BEGIN DATA EXCERPTS

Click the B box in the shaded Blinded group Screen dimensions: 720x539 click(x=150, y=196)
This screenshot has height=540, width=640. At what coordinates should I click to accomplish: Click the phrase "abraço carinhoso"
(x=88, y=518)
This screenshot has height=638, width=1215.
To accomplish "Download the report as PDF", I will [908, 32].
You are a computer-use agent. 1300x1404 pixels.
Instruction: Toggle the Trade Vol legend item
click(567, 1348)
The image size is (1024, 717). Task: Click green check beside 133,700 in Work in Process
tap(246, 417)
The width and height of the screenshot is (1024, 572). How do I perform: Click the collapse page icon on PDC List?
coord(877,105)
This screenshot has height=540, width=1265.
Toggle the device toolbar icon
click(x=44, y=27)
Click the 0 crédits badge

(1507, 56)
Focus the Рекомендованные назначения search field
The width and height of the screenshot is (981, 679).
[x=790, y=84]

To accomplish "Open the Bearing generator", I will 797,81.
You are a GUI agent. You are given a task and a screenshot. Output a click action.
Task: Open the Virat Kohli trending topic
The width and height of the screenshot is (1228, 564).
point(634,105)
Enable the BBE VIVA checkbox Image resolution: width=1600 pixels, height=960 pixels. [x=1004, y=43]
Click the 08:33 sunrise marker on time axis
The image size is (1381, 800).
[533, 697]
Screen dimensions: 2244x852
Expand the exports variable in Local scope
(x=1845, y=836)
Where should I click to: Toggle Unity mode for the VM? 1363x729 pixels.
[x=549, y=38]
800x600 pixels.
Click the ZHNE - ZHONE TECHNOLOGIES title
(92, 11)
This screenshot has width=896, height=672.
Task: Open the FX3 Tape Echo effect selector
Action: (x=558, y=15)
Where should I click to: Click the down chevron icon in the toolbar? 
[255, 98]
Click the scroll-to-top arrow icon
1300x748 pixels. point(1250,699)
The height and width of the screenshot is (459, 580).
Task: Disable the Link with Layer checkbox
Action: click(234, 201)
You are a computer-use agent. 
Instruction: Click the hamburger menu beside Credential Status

END DATA EXCERPTS

# REQUIREMENT
All lines that hold the word "dimensions" should be copied from the data.

# RESULT OF THIS EXERCISE
Click the B box in the shaded Blinded group Screen dimensions: 720x539 click(x=150, y=196)
Screen dimensions: 2244x852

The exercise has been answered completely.